Back to the article, because there are many more important thoughts in it. I notice that I have a lot of girls who are absolute perfectionists. Their notebooks are impeccable; their working out looks like my working out. They are very very good at school. But they are so afraid to not be perfect. I’m sure you know where this is going — to Carol Dweck’s Mindset:
…Many girls learn to avoid taking risks and making mistakes. This is to their detriment: many psychologists now believe that risk taking, failure, and perseverance are essential to confidence-building. Boys, meanwhile, tend to absorb more scolding and punishment, and in the process, they learn to take failure in stride. “When we observed in grade school classrooms, we saw that boys got eight times more criticism than girls for their conduct,” Dweck writes in Mindset. Complicating matters, she told us, girls and boys get different patterns of feedback. “Boys’ mistakes are attributed to a lack of effort,” she says, while “girls come to see mistakes as a reflection of their deeper qualities.”

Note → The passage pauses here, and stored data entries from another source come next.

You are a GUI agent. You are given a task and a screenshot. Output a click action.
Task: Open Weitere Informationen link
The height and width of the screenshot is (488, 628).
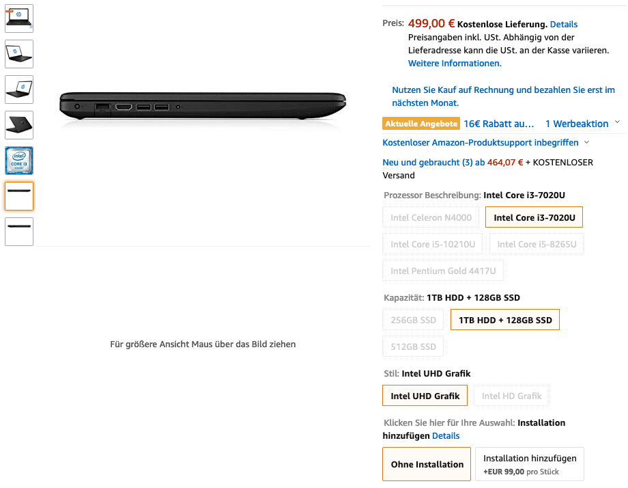(x=455, y=63)
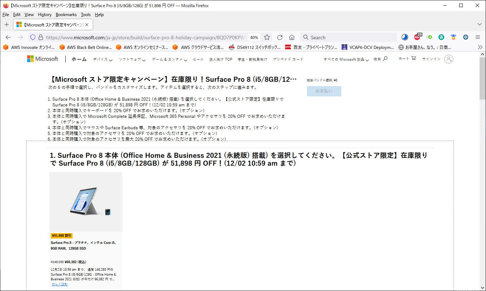Image resolution: width=486 pixels, height=291 pixels.
Task: Open the History menu
Action: click(x=45, y=15)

David Dunning, the Cornell psychologist, offered the following case in point: In Cornell’s math Ph.D. program, he’s observed, there’s a particular course during which the going inevitably gets tough. Dunning has noticed that male students typically recognize the hurdle for what it is, and respond to their lower grades by saying, “Wow, this is a tough class.” That’s what’s known as external attribution, and in a situation like this, it’s usually a healthy sign of resilience. Women tend to respond differently. When the course gets hard, Dunning told us, their reaction is more likely to be “You see, I knew I wasn’t good enough.” That’s internal attribution, and it can be debilitating.

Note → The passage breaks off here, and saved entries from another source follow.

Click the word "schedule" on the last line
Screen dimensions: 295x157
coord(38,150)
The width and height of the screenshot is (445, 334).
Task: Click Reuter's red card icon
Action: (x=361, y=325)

What does this mean for us as teachers? How do we help our female students overcome this? How can we give girls (and boys) productive experiences with failure so they learn to use it as a growth opportunity rather than an affirmation that they aren’t good/smart enough? If it seems like it’s not happening in your classes, that’s an absolute illusion. A quick look at the gender makeup of engineers, computer programmers, etc. shows that there is a leak somewhere in the pipeline. The way my girls underestimate themselves shows me that it’s started even in high school, even in a top class. Is it happening in your class too?